*Task details*
Leaving out all pictures, repeat exactly the lines from the one that holds "739x452 pixels. How" to the last line of the entries below.

*Records for this task*
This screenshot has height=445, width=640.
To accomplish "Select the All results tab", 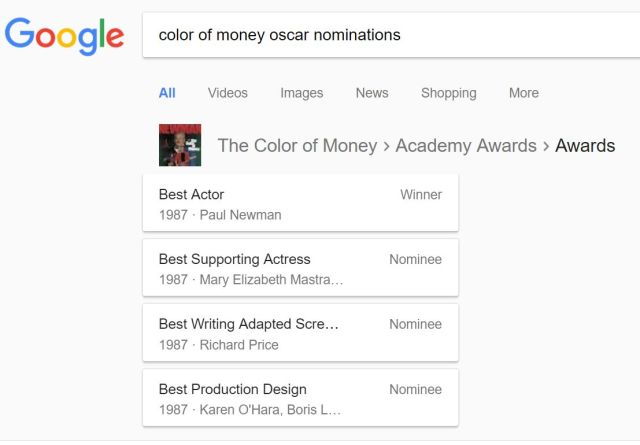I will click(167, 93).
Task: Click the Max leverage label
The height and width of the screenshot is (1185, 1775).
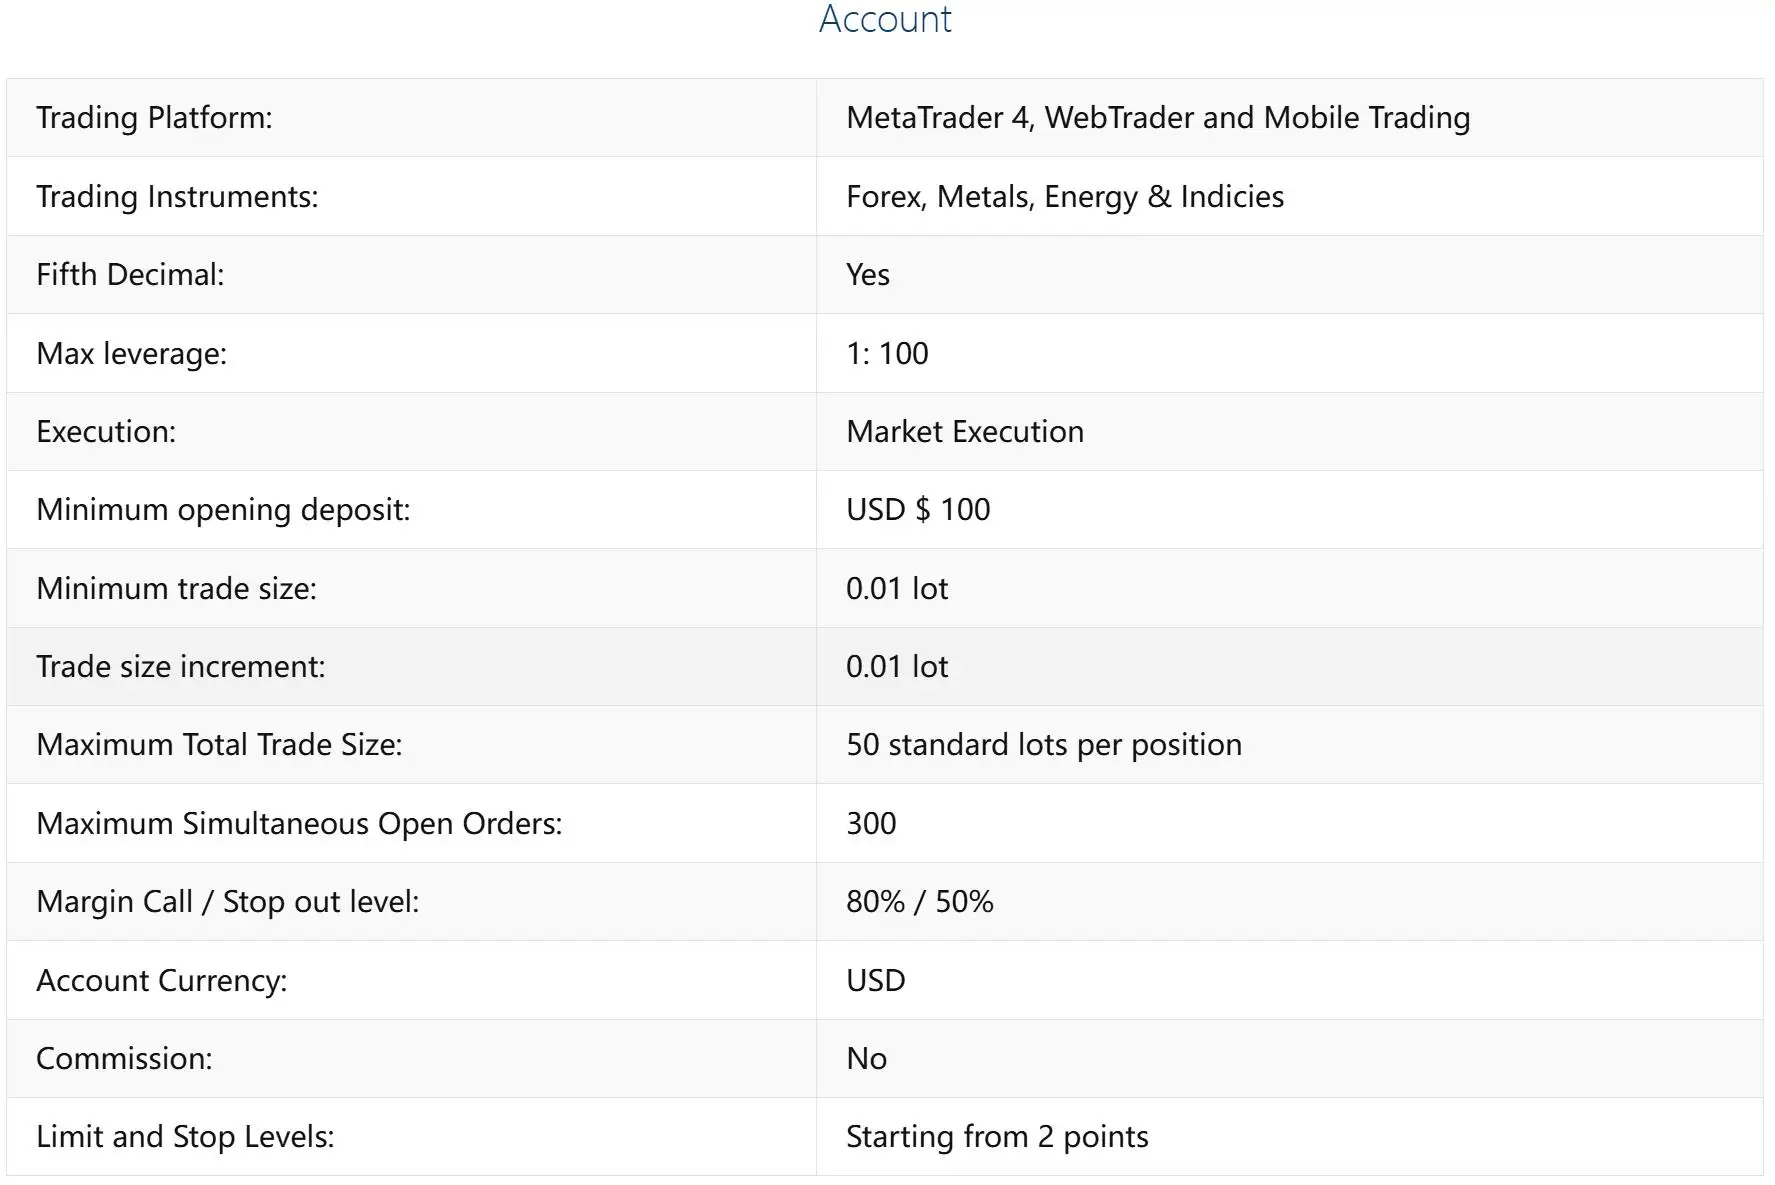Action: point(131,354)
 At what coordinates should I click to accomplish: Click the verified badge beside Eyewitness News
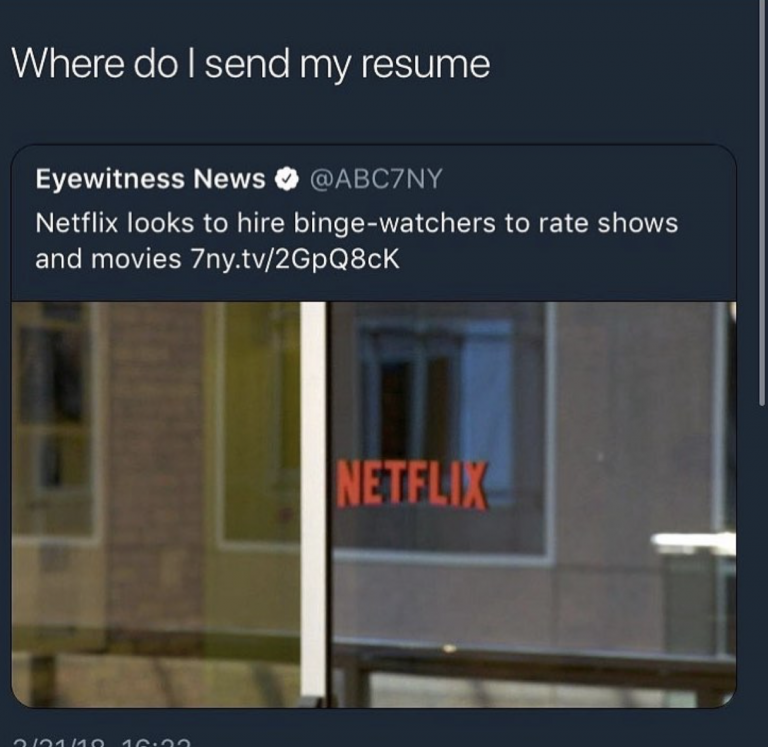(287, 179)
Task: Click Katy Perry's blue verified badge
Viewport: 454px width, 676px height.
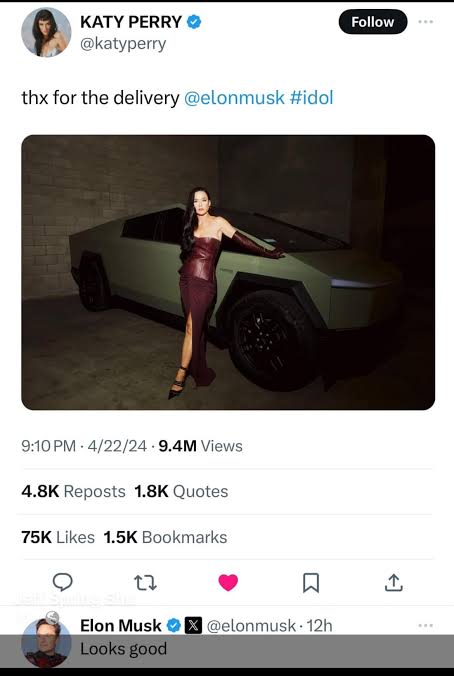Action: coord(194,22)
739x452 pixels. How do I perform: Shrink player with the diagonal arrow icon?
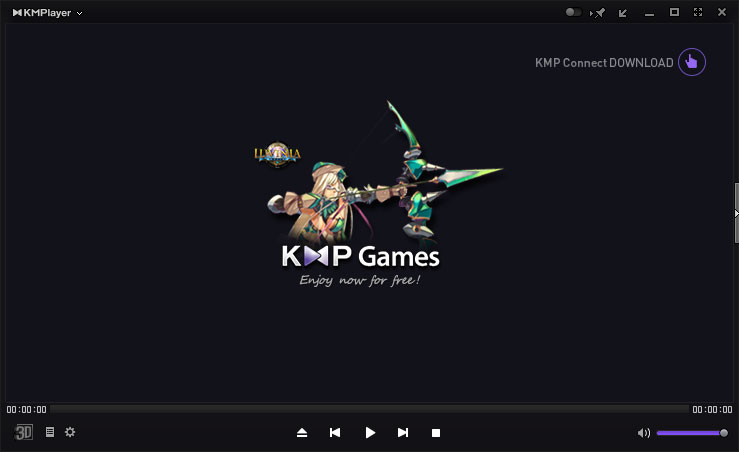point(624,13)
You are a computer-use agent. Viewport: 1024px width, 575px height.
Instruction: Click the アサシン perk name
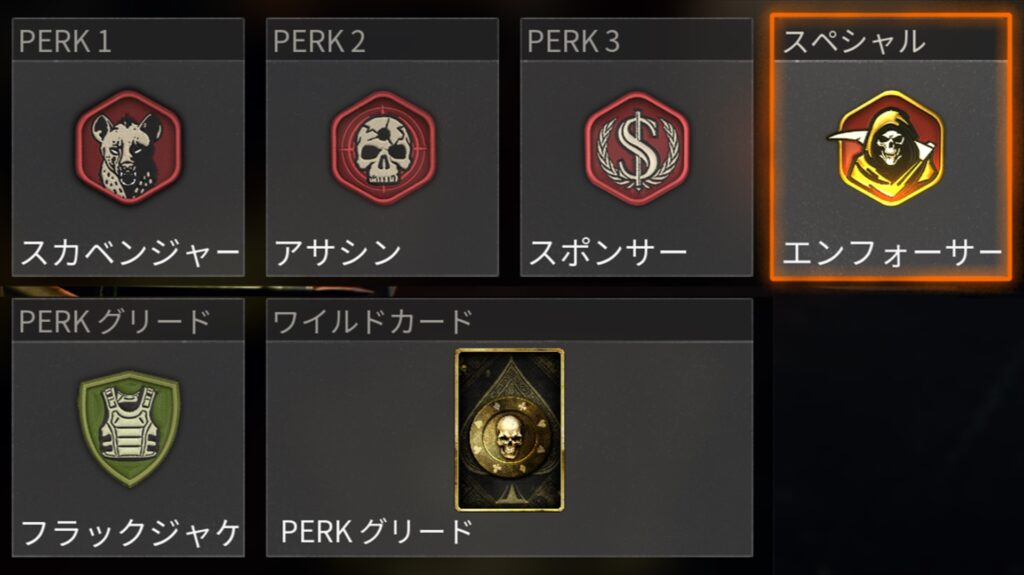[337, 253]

*Task result*
739x452 pixels. How do I perform: Shrink player with the diagonal arrow icon?
point(624,13)
You are a computer-use agent. Viewport: 1024px width, 575px height.
Instruction: Click the アサシン perk name
[337, 253]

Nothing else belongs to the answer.